→ The problem: All entries are to be quoted exactly; the images stay out of the copy.
┌─ Dataset content
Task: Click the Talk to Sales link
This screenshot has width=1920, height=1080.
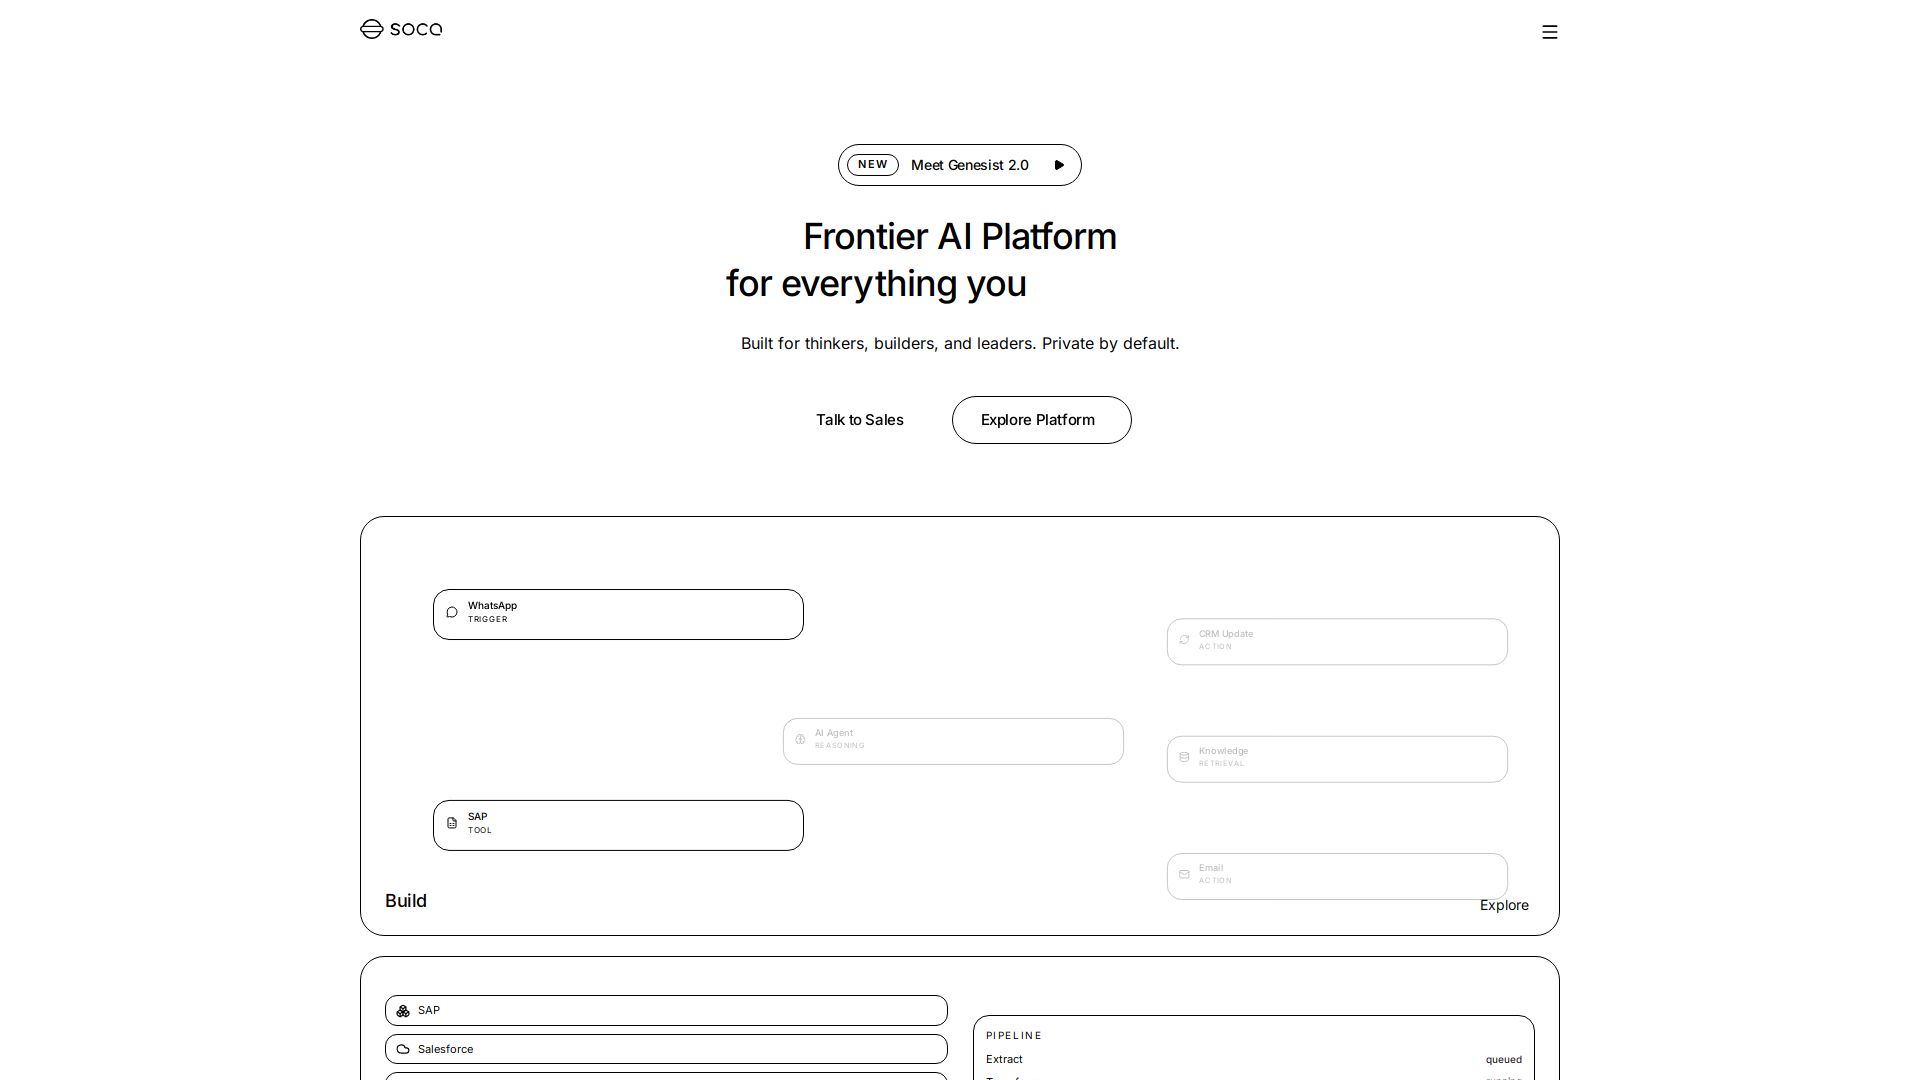Action: pos(860,420)
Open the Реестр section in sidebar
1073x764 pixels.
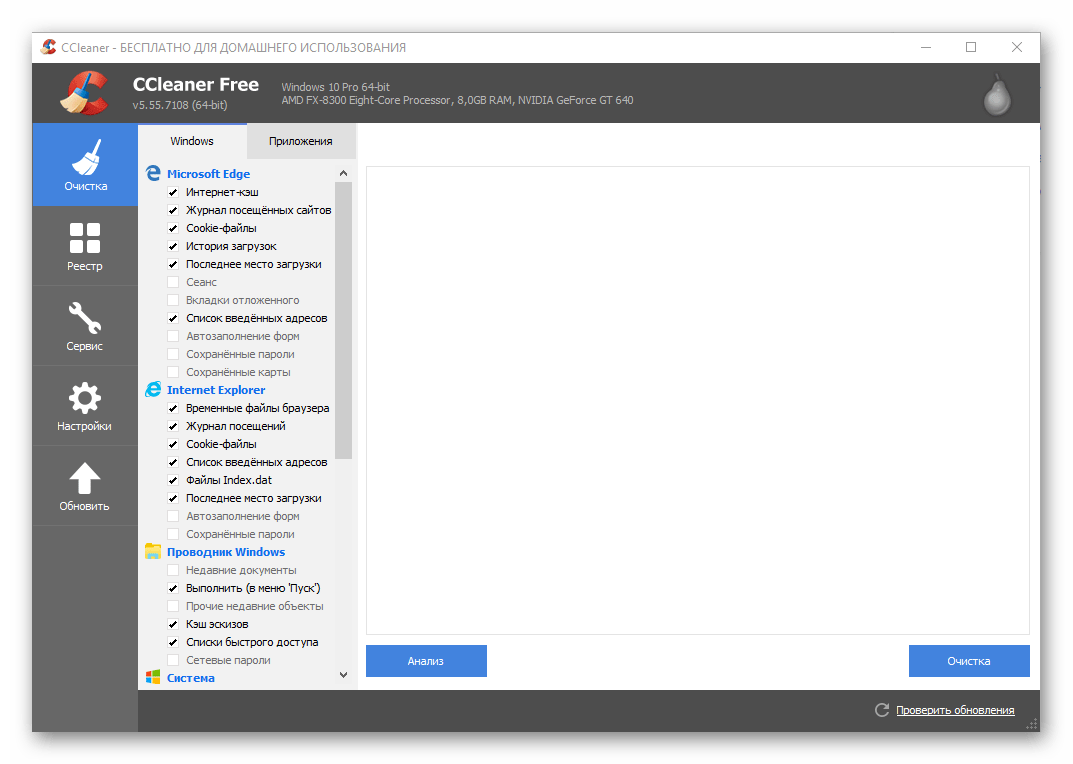click(85, 246)
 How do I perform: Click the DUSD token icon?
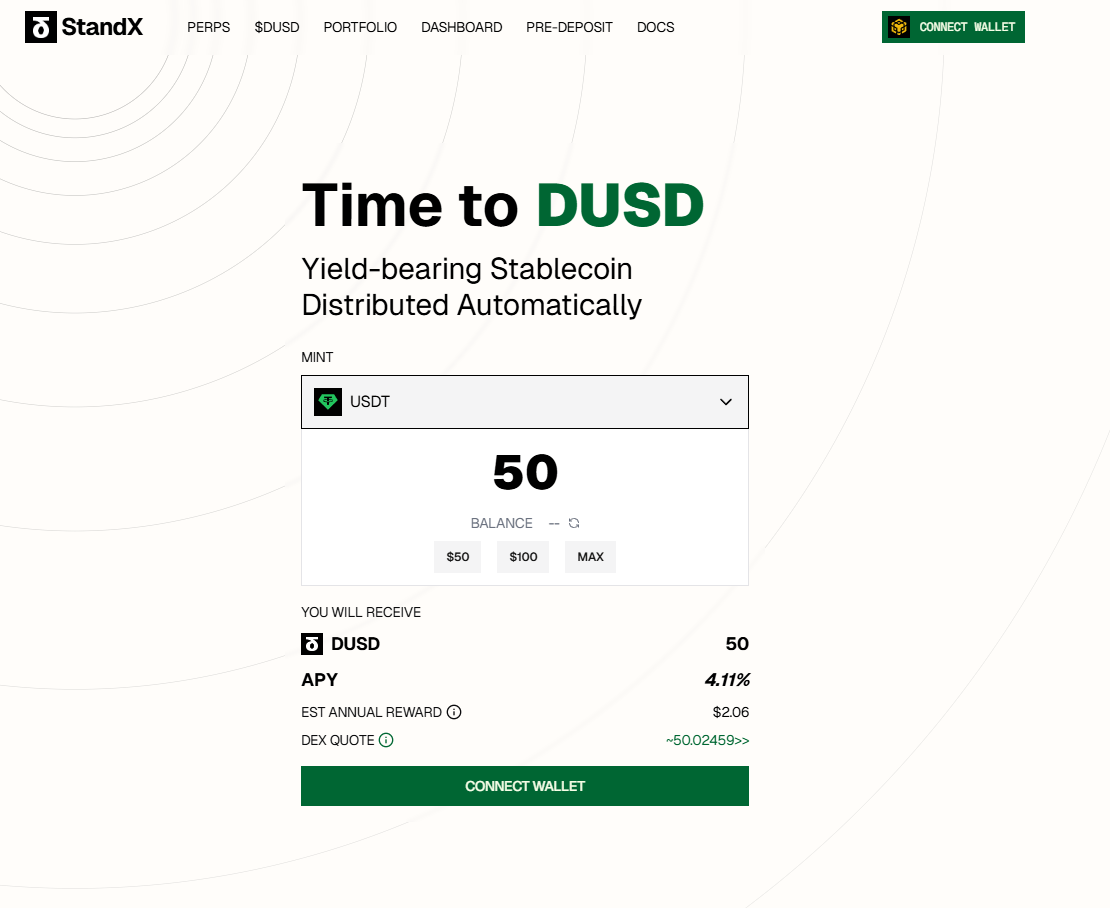pos(312,644)
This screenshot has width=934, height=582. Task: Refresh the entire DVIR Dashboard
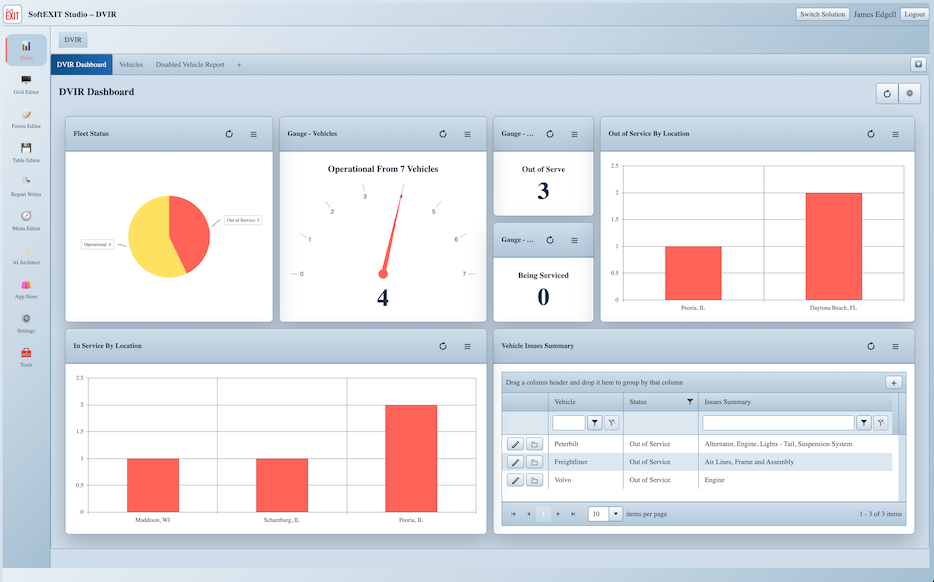pyautogui.click(x=887, y=94)
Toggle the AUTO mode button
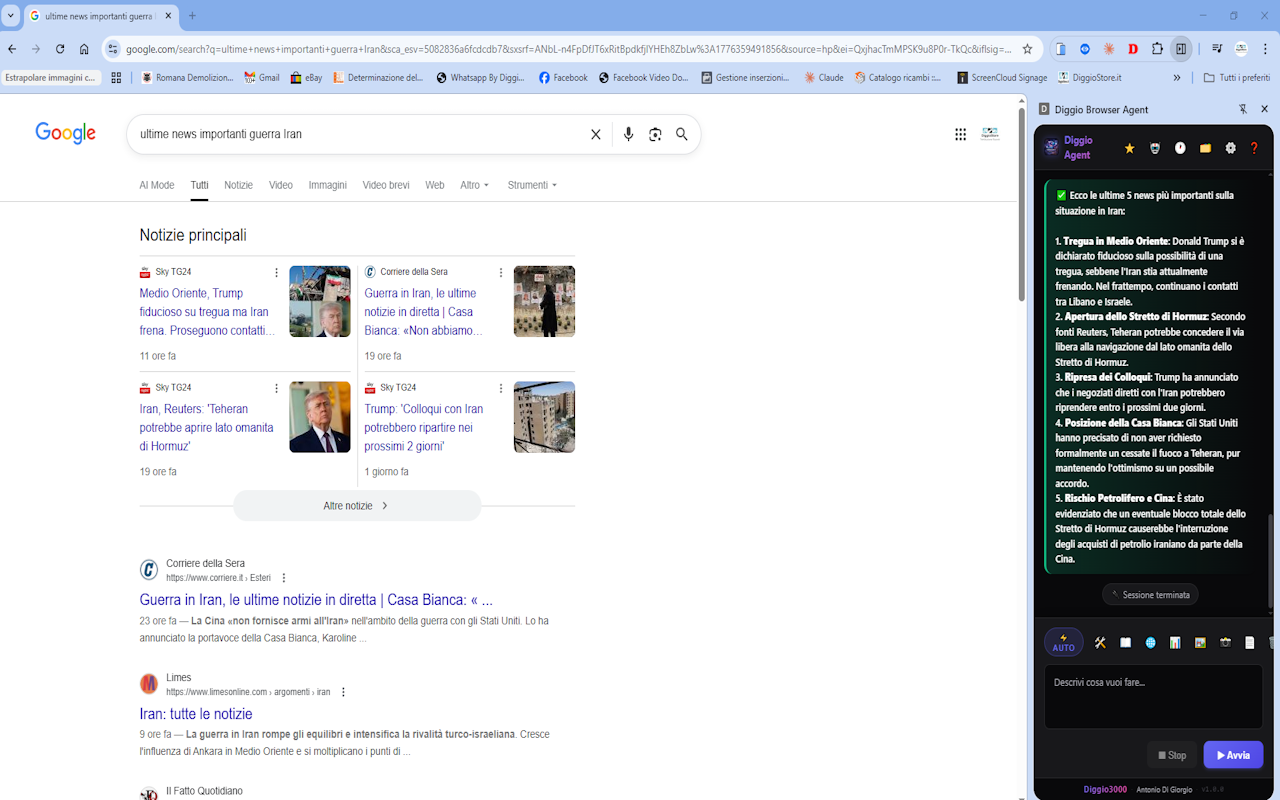Viewport: 1280px width, 800px height. (1064, 643)
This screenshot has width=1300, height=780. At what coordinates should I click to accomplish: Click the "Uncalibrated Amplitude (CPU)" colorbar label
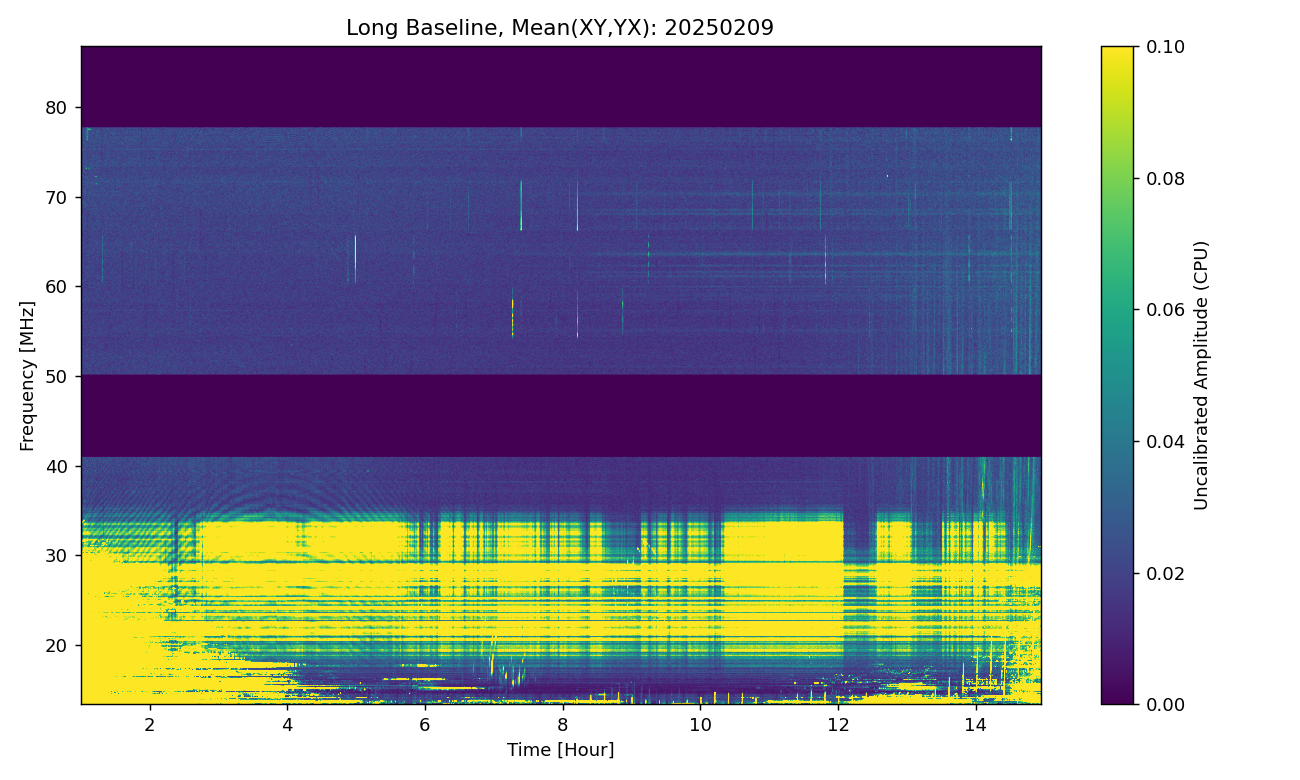(x=1202, y=375)
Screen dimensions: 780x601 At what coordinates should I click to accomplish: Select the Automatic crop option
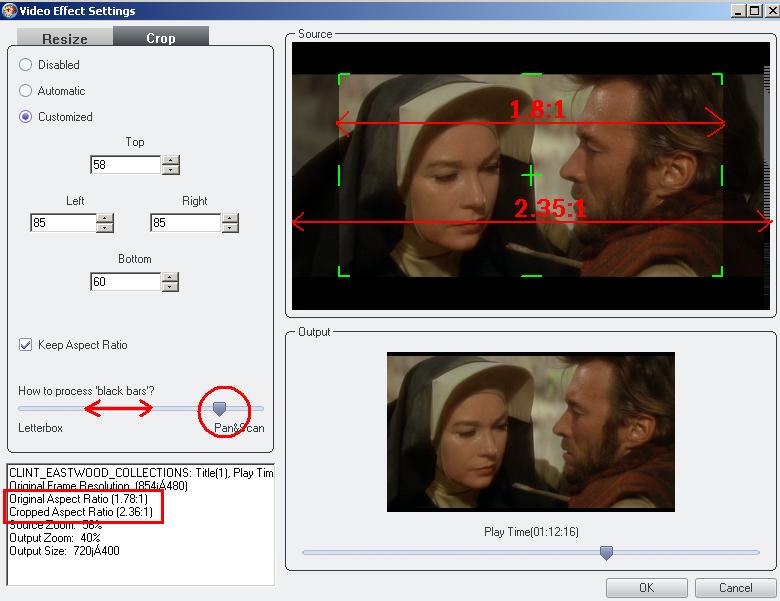(26, 91)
└─
→ Reply:
Task: Click the Talk to Sales link
This screenshot has width=1920, height=1080.
Action: pos(860,420)
Open the Реестр section in sidebar
1073x764 pixels.
click(85, 246)
 How do I perform: Click the DUSD token icon?
pos(312,644)
This screenshot has width=934, height=582. Task: Refresh the entire DVIR Dashboard
pyautogui.click(x=887, y=94)
Toggle the AUTO mode button
Viewport: 1280px width, 800px height. (1064, 643)
This screenshot has width=1300, height=780. At what coordinates should I click to accomplish: Click the "Uncalibrated Amplitude (CPU)" colorbar label
(x=1202, y=375)
Screen dimensions: 780x601 At what coordinates should I click to accomplish: Select the Automatic crop option
(26, 91)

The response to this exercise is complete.